Collected data entries
----
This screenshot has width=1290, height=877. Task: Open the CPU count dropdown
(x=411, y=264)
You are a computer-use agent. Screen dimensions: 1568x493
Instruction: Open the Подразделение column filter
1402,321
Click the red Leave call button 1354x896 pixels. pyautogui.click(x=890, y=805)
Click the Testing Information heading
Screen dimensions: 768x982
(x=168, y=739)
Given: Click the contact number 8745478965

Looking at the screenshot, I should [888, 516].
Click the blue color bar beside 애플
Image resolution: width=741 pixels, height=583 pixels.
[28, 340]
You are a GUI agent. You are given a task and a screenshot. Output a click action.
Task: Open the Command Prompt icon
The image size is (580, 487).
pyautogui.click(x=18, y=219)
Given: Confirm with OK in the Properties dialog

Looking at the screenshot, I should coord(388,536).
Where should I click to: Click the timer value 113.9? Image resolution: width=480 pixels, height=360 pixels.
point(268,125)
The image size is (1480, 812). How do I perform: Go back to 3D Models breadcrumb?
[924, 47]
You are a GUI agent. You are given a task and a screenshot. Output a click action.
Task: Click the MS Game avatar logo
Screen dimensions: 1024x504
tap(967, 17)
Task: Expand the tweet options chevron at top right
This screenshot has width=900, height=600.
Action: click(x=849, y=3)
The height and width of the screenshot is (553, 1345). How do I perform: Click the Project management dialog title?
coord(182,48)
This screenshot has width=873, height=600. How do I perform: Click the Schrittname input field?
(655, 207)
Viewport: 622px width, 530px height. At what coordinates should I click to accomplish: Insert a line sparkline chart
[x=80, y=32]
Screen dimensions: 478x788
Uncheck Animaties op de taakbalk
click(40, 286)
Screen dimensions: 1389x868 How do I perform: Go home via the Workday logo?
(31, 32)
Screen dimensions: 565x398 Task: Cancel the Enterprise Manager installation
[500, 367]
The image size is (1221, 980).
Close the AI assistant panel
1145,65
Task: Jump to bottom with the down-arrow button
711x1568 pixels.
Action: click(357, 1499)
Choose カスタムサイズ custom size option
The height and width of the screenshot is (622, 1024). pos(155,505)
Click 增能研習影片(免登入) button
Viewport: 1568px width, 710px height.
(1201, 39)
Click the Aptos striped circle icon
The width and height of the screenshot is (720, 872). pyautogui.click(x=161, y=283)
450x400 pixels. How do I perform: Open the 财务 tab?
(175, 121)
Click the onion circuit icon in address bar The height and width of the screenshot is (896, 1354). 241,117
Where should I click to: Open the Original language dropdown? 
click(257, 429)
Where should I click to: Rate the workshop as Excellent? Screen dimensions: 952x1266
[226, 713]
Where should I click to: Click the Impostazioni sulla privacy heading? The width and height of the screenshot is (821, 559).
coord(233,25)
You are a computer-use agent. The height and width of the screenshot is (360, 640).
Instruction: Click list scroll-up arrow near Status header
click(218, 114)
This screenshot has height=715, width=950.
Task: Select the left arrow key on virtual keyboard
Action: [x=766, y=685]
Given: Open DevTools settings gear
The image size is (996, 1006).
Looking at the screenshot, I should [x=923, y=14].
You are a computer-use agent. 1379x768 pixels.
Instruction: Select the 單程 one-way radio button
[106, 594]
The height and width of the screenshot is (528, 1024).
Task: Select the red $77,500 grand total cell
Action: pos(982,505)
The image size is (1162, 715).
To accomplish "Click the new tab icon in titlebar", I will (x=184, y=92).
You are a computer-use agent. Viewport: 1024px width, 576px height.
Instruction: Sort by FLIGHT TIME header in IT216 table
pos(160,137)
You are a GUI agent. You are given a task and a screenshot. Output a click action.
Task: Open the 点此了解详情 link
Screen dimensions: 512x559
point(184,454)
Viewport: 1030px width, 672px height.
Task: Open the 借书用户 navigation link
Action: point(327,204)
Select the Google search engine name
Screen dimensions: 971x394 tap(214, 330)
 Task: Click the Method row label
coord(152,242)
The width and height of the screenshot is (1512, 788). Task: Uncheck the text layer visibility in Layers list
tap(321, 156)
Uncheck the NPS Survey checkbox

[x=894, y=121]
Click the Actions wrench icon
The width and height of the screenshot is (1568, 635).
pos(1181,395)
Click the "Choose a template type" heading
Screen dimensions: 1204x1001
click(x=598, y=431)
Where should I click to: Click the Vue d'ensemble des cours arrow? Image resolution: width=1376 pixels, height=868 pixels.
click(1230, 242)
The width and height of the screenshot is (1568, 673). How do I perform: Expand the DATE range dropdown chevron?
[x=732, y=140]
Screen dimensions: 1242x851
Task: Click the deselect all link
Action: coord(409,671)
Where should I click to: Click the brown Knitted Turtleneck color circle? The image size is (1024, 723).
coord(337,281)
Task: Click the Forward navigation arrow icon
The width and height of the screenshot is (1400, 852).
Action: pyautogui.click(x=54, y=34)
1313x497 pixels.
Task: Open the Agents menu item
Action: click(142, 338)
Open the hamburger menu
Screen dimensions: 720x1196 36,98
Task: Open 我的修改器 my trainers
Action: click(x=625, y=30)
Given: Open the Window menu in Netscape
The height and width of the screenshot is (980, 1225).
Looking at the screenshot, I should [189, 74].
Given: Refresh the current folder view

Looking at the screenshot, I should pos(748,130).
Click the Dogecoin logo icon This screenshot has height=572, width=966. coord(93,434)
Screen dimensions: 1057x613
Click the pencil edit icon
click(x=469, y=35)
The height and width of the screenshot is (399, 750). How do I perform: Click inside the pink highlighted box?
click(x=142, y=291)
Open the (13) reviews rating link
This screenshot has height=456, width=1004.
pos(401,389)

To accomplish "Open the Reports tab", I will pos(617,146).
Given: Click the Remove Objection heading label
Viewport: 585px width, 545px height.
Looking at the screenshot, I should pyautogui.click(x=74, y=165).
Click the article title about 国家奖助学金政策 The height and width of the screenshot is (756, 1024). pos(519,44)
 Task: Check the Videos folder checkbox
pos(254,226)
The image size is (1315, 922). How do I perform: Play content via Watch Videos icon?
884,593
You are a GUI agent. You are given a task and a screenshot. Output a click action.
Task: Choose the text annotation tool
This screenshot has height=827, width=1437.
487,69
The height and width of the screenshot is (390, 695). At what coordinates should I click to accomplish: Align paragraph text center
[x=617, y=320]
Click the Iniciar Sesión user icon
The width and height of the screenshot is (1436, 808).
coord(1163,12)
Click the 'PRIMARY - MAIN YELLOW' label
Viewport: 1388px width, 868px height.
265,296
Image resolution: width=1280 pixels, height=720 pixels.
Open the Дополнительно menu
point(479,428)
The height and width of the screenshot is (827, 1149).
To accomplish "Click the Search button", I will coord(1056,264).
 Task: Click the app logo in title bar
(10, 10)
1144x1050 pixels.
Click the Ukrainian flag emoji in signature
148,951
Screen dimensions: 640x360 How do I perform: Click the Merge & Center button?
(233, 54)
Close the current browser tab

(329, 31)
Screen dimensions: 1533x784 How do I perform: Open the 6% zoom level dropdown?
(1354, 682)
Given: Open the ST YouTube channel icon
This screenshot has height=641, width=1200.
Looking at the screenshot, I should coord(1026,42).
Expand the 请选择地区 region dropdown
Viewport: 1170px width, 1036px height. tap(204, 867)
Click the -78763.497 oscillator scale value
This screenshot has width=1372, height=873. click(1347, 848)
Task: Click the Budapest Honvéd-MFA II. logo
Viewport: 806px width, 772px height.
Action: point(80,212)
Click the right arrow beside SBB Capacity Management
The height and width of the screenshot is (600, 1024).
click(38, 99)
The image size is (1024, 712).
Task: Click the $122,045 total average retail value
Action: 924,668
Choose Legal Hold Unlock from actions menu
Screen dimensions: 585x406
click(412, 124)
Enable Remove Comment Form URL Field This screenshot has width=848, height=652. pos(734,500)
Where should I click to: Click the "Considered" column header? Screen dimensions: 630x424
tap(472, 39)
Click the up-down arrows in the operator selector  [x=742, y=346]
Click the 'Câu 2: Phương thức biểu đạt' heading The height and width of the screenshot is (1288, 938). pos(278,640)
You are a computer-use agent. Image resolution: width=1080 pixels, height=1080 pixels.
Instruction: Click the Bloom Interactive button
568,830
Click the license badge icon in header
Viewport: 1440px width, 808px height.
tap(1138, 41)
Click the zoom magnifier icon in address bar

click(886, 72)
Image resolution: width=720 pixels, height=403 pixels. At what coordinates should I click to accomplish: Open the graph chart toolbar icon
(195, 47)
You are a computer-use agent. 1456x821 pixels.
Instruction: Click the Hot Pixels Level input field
----
### WHAT TO WORK ON:
Check each line of the records above for the string "computer", and report every line that has it.

### RESPONSE AREA:
You are a computer-use agent. Screen dimensions: 1568x493
You are a computer-use agent. The height and width of the screenshot is (360, 640).
You are a computer-use agent. 1379x768 pixels.
You are a computer-use agent. Viewport: 1024px width, 576px height.
You are a computer-use agent. Image resolution: width=1080 pixels, height=1080 pixels.
You are a computer-use agent. 1456x821 pixels.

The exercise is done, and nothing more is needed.